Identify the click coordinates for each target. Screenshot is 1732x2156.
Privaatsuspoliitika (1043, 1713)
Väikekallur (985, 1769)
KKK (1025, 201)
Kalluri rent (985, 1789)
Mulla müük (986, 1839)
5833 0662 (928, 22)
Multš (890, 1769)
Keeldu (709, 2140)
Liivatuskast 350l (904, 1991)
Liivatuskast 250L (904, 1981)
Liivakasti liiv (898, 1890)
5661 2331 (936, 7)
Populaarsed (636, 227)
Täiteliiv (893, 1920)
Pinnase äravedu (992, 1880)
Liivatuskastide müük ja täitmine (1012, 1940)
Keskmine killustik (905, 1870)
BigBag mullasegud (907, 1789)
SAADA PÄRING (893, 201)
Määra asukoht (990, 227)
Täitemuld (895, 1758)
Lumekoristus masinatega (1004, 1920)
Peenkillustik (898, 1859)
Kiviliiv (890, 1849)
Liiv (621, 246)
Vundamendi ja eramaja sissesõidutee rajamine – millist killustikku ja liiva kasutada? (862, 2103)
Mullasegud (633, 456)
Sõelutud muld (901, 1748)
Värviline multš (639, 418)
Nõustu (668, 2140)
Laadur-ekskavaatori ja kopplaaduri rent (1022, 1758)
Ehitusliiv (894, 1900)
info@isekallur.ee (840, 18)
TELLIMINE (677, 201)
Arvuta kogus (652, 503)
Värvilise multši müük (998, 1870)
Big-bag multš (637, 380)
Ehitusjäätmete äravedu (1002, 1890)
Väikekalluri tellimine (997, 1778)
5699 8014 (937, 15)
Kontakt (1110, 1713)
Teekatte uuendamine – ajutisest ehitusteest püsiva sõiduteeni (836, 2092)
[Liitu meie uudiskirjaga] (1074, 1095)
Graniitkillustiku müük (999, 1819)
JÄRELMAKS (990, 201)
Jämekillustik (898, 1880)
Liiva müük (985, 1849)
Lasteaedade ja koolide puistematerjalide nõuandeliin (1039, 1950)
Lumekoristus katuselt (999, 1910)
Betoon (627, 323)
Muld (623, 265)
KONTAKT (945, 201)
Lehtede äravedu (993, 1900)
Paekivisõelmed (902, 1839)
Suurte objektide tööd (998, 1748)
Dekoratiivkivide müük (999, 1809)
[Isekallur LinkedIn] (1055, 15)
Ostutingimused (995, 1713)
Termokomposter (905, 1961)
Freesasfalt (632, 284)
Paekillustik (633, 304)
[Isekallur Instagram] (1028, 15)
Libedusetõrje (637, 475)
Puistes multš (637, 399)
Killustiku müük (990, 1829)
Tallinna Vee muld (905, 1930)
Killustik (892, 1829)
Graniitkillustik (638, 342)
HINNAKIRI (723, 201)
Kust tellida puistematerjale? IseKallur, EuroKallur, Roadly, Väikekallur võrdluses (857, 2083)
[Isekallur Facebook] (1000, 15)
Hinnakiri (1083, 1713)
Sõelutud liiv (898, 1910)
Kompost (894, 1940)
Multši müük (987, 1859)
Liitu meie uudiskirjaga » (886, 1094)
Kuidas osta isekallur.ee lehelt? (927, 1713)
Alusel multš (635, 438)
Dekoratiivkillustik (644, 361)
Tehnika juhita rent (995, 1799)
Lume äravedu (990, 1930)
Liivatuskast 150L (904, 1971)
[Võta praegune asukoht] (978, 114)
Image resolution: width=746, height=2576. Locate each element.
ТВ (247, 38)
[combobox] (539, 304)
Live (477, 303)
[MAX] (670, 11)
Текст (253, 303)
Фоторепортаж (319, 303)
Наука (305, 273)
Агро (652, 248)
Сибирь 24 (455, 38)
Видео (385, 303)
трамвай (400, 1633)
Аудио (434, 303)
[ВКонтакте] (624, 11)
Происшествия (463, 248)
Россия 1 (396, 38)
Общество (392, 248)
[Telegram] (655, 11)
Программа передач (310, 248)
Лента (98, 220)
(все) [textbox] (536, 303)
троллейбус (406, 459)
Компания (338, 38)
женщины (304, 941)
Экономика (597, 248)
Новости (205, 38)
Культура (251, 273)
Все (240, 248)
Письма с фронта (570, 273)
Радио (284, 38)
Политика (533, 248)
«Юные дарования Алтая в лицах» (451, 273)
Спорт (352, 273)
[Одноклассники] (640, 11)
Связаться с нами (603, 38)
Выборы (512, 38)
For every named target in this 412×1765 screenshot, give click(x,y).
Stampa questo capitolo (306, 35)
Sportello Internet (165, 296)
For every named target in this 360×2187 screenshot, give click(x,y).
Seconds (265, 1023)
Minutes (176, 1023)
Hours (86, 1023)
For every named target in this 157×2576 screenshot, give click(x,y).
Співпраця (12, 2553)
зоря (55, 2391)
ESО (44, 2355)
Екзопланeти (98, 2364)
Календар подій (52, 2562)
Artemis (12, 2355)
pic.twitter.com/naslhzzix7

####

Problem requirements »
Repeat all the records without altering a single word.

Answer below »
Identify the click coordinates for each target. Screenshot is 1732x2156.
Privaatsuspoliitika (1043, 1713)
Väikekallur (985, 1769)
KKK (1025, 201)
Kalluri rent (985, 1789)
Mulla müük (986, 1839)
5833 0662 (928, 22)
Multš (890, 1769)
Keeldu (709, 2140)
Liivatuskast 350l (904, 1991)
Liivatuskast 250L (904, 1981)
Liivakasti liiv (898, 1890)
5661 2331 (936, 7)
Populaarsed (636, 227)
Täiteliiv (893, 1920)
Pinnase äravedu (992, 1880)
Liivatuskastide müük ja täitmine (1012, 1940)
Keskmine killustik (905, 1870)
BigBag mullasegud (907, 1789)
SAADA PÄRING (893, 201)
Määra asukoht (990, 227)
Täitemuld (895, 1758)
Lumekoristus masinatega (1004, 1920)
Peenkillustik (898, 1859)
Kiviliiv (890, 1849)
Liiv (621, 246)
Vundamendi ja eramaja sissesõidutee rajamine – millist killustikku ja liiva kasutada? (862, 2103)
Mullasegud (633, 456)
Sõelutud muld (901, 1748)
Värviline multš (639, 418)
Nõustu (668, 2140)
Laadur-ekskavaatori ja kopplaaduri rent (1022, 1758)
Ehitusliiv (894, 1900)
info@isekallur.ee (840, 18)
TELLIMINE (677, 201)
Arvuta kogus (652, 503)
Värvilise multši müük (998, 1870)
Big-bag multš (637, 380)
Ehitusjäätmete äravedu (1002, 1890)
Väikekalluri tellimine (997, 1778)
5699 8014 (937, 15)
Kontakt (1110, 1713)
Teekatte uuendamine – ajutisest ehitusteest püsiva sõiduteeni (836, 2092)
[Liitu meie uudiskirjaga] (1074, 1095)
Graniitkillustiku müük (999, 1819)
JÄRELMAKS (990, 201)
Jämekillustik (898, 1880)
Liiva müük (985, 1849)
Lasteaedade ja koolide puistematerjalide nõuandeliin (1039, 1950)
Lumekoristus katuselt (999, 1910)
Betoon (627, 323)
Muld (623, 265)
KONTAKT (945, 201)
Lehtede äravedu (993, 1900)
Paekivisõelmed (902, 1839)
Suurte objektide tööd (998, 1748)
Dekoratiivkivide müük (999, 1809)
[Isekallur LinkedIn] (1055, 15)
Ostutingimused (995, 1713)
Termokomposter (905, 1961)
Freesasfalt (632, 284)
Paekillustik (633, 304)
[Isekallur Instagram] (1028, 15)
Libedusetõrje (637, 475)
Puistes multš (637, 399)
Killustiku müük (990, 1829)
Tallinna Vee muld (905, 1930)
Killustik (892, 1829)
Graniitkillustik (638, 342)
HINNAKIRI (723, 201)
Kust tellida puistematerjale? IseKallur, EuroKallur, Roadly, Väikekallur võrdluses (857, 2083)
[Isekallur Facebook] (1000, 15)
Hinnakiri (1083, 1713)
Sõelutud liiv (898, 1910)
Kompost (894, 1940)
Multši müük (987, 1859)
Liitu meie uudiskirjaga » (886, 1094)
Kuidas osta isekallur.ee lehelt? (927, 1713)
Alusel multš (635, 438)
Dekoratiivkillustik (644, 361)
Tehnika juhita rent (995, 1799)
Lume äravedu (990, 1930)
Liivatuskast 150L (904, 1971)
[Võta praegune asukoht] (978, 114)
Image resolution: width=746, height=2576. Locate each element.
ТВ (247, 38)
[combobox] (539, 304)
Live (477, 303)
[MAX] (670, 11)
Текст (253, 303)
Фоторепортаж (319, 303)
Наука (305, 273)
Агро (652, 248)
Сибирь 24 (455, 38)
Видео (385, 303)
трамвай (400, 1633)
Аудио (434, 303)
[ВКонтакте] (624, 11)
Происшествия (463, 248)
Россия 1 (396, 38)
Общество (392, 248)
[Telegram] (655, 11)
Программа передач (310, 248)
Лента (98, 220)
(все) [textbox] (536, 303)
троллейбус (406, 459)
Компания (338, 38)
женщины (304, 941)
Экономика (597, 248)
Новости (205, 38)
Культура (251, 273)
Все (240, 248)
Письма с фронта (570, 273)
Радио (284, 38)
Политика (533, 248)
«Юные дарования Алтая в лицах» (451, 273)
Спорт (352, 273)
[Одноклассники] (640, 11)
Связаться с нами (603, 38)
Выборы (512, 38)
For every named target in this 412×1765 screenshot, give click(x,y).
Stampa questo capitolo (306, 35)
Sportello Internet (165, 296)
For every named target in this 360×2187 screenshot, give click(x,y).
Seconds (265, 1023)
Minutes (176, 1023)
Hours (86, 1023)
For every named target in this 157×2576 screenshot, give click(x,y).
Співпраця (12, 2553)
зоря (55, 2391)
ESО (44, 2355)
Екзопланeти (98, 2364)
Календар подій (52, 2562)
Artemis (12, 2355)
pic.twitter.com/naslhzzix7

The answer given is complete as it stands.